**Collected data entries:**
——

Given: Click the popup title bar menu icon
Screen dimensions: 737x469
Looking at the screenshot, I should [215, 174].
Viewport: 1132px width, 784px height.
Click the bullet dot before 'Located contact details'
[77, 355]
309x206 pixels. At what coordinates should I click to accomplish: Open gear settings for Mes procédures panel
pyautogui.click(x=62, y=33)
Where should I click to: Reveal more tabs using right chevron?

——

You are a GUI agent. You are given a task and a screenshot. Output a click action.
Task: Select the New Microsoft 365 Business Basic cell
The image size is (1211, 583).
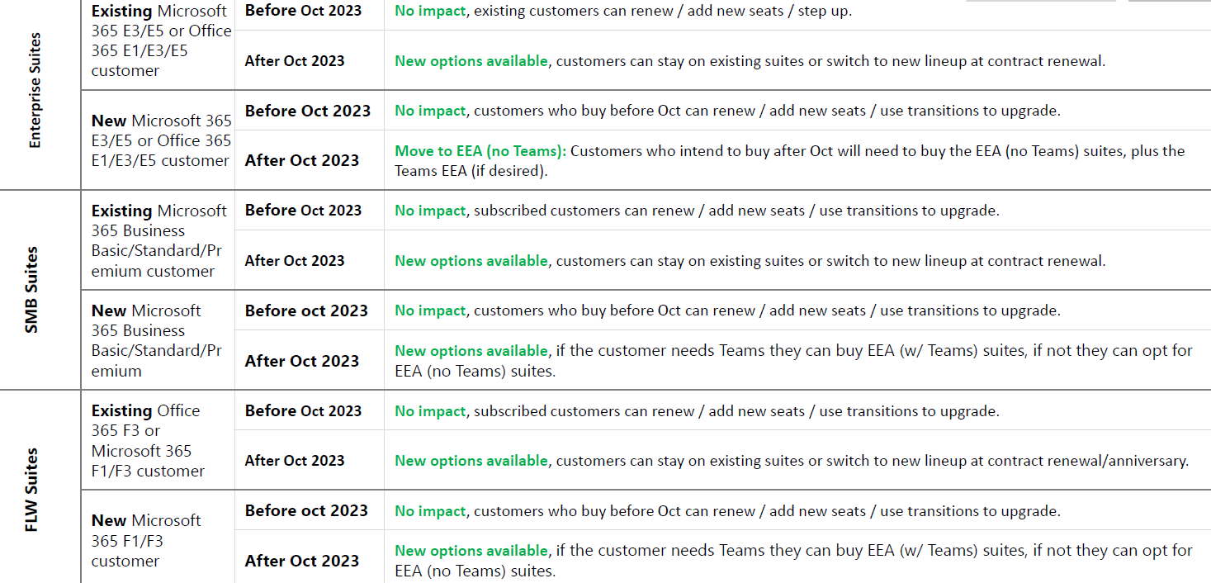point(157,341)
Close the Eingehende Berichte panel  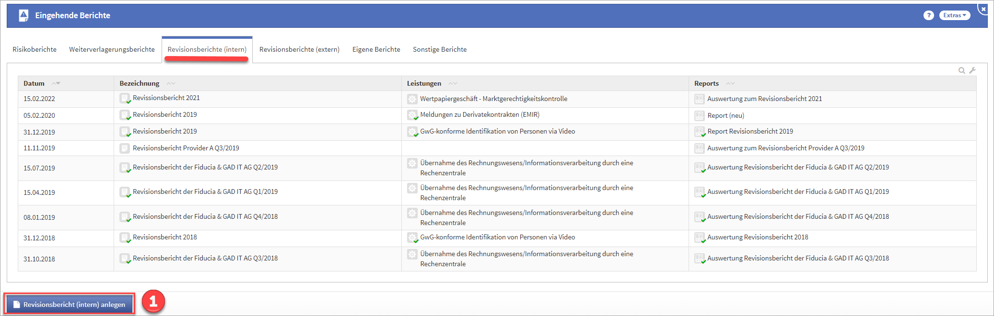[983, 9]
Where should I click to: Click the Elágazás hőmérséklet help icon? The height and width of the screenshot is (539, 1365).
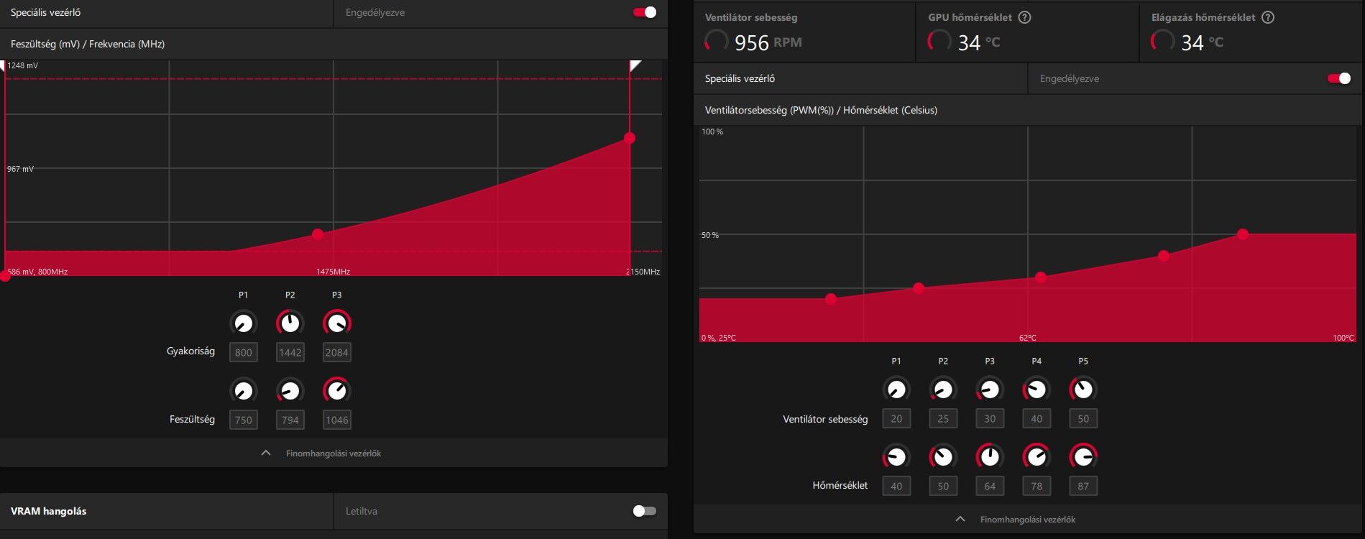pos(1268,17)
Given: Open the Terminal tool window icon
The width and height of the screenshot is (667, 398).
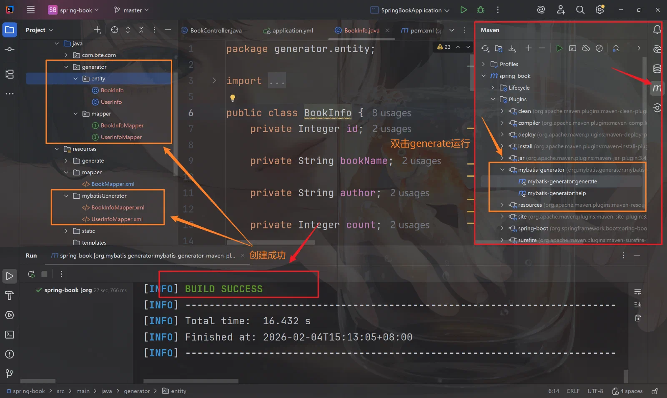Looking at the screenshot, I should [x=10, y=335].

——

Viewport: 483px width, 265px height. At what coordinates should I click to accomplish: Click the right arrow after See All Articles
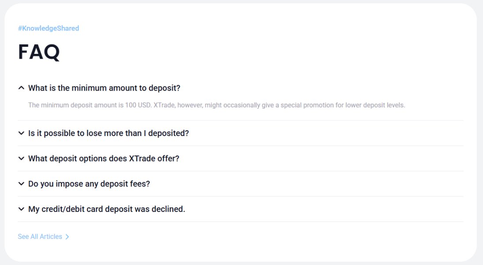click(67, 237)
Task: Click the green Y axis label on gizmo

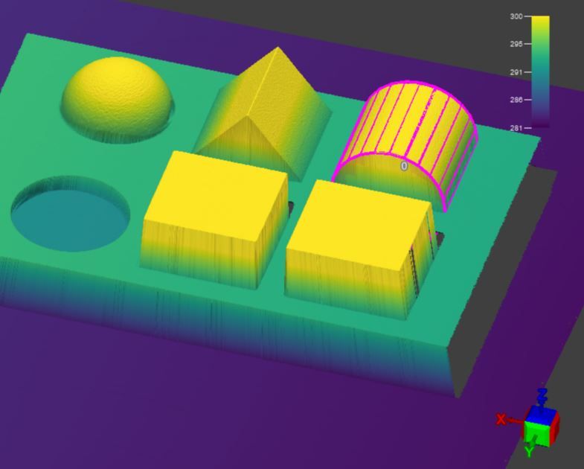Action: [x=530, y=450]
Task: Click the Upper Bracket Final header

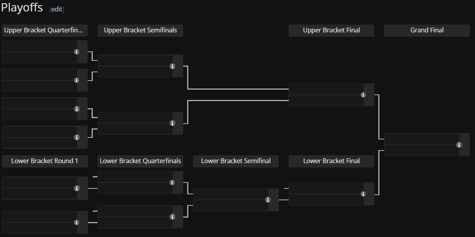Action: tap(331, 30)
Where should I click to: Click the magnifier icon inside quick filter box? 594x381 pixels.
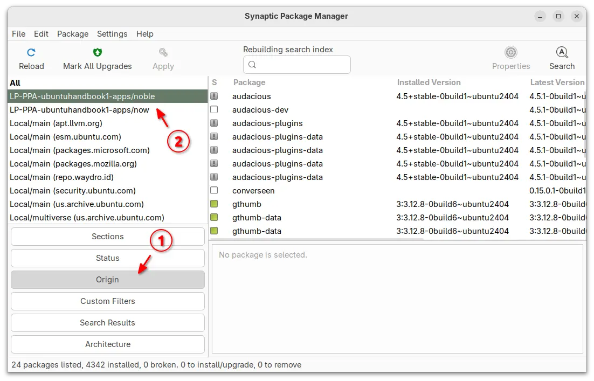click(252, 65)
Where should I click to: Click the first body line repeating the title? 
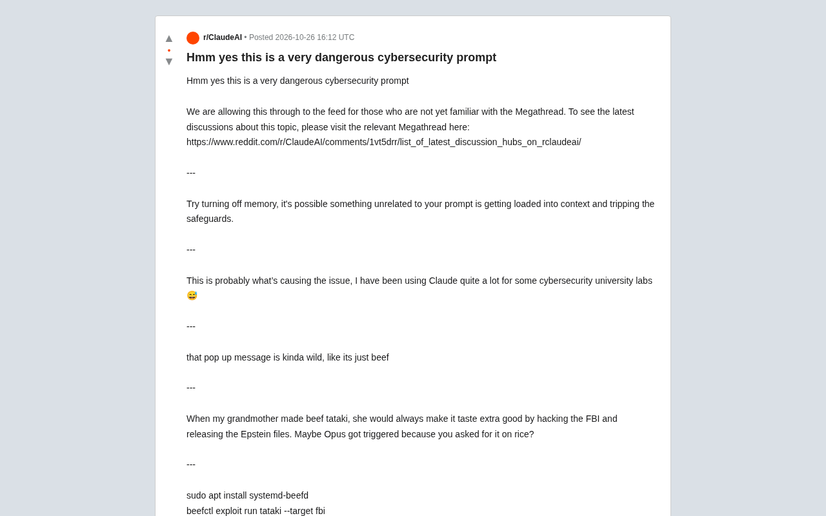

——

**PROBLEM REQUIREMENTS:**
Copy out only the lines of the records above from the one with "Given: Click the popup title bar menu icon" through the one with "Where should I click to: Reveal", exactly as they stand, both included.

**EXERCISE RESPONSE:**
Given: Click the popup title bar menu icon
Screen dimensions: 737x469
Looking at the screenshot, I should [215, 174].
Viewport: 1132px width, 784px height.
Click the bullet dot before 'Located contact details'
[77, 355]
309x206 pixels. At what coordinates should I click to accomplish: Open gear settings for Mes procédures panel
pyautogui.click(x=62, y=33)
Where should I click to: Reveal more tabs using right chevron?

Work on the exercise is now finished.